Online-to-Offline Attribution
Attribution also runs in the other direction: connecting online ad activity — such as ad views and clicks — to purchases that happen in a physical store.
Beacons
Beacons are Bluetooth-enabled devices that transmit signals to and from nearby mobile devices such as smartphones and tablets. When placed in brick-and-mortar stores, they can send push notifications to devices within a certain radius and collect device-level data. This data can then be used to link online ad activity — such as mobile app engagement or ad clicks — to in-store visits and purchases.
Zip/Postal Codes at Point of Sale
Just as postal codes can be used to connect offline ads to online conversions, the process works in reverse as well. Collecting postal codes at the point of sale allows advertisers to cross-reference in-store customer locations with the geo-targeting parameters of online campaigns.
As with the offline version of this approach, accuracy is limited. It is best treated as a supplementary signal rather than a standalone attribution method.
The Multi-Device Consumer Journey and the Measurement Challenges It Creates
In the early years of online advertising, the customer journey typically unfolded on a single device — predominantly a desktop or laptop computer.

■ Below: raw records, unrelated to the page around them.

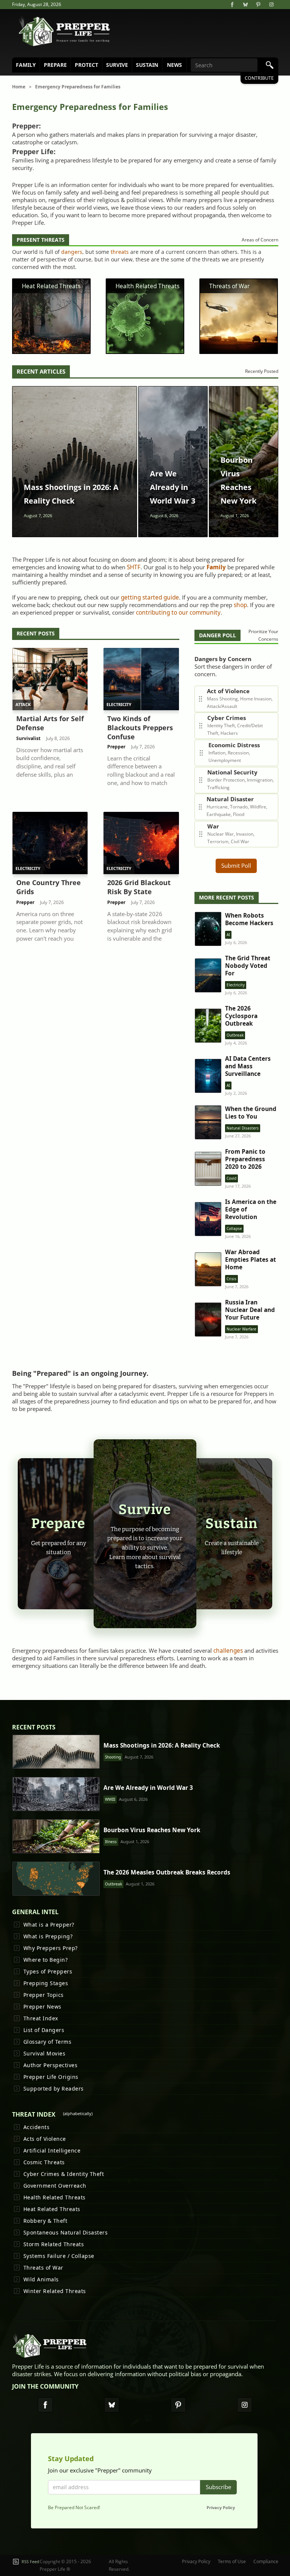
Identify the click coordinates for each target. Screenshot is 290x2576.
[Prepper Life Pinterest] (178, 2404)
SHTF (133, 567)
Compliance (265, 2561)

Today's consumers use a broad range of Internet-enabled devices, moving fluidly between discovering products on social media via a laptop, searching for deals on a tablet, and reading emails on a smartphone.

Global device usage between mobile devices (e.g. smartphones), desktops/laptops, and tablets.
Source: StatCounter GlobalStats
This multi-device behaviour has given rise to the cross-device customer journey. When combined with the overlap between online and offline advertising activity, it becomes clear why complete attribution remains one of the harder problems in digital advertising.
Attribution tools, analytics platforms, and data platforms like DMPs and CDPs can help advertisers connect impressions and clicks to conversions across channels and devices. However, the growing number of privacy changes in web browsers and mobile operating systems is making it progressively harder to collect the data these attribution methods depend on.
Attribution is a critical component of improving campaign effectiveness. Getting it right — or at least getting it materially better — requires understanding both the models available and the underlying mechanisms by which user identity and behaviour are tracked across an increasingly fragmented digital landscape.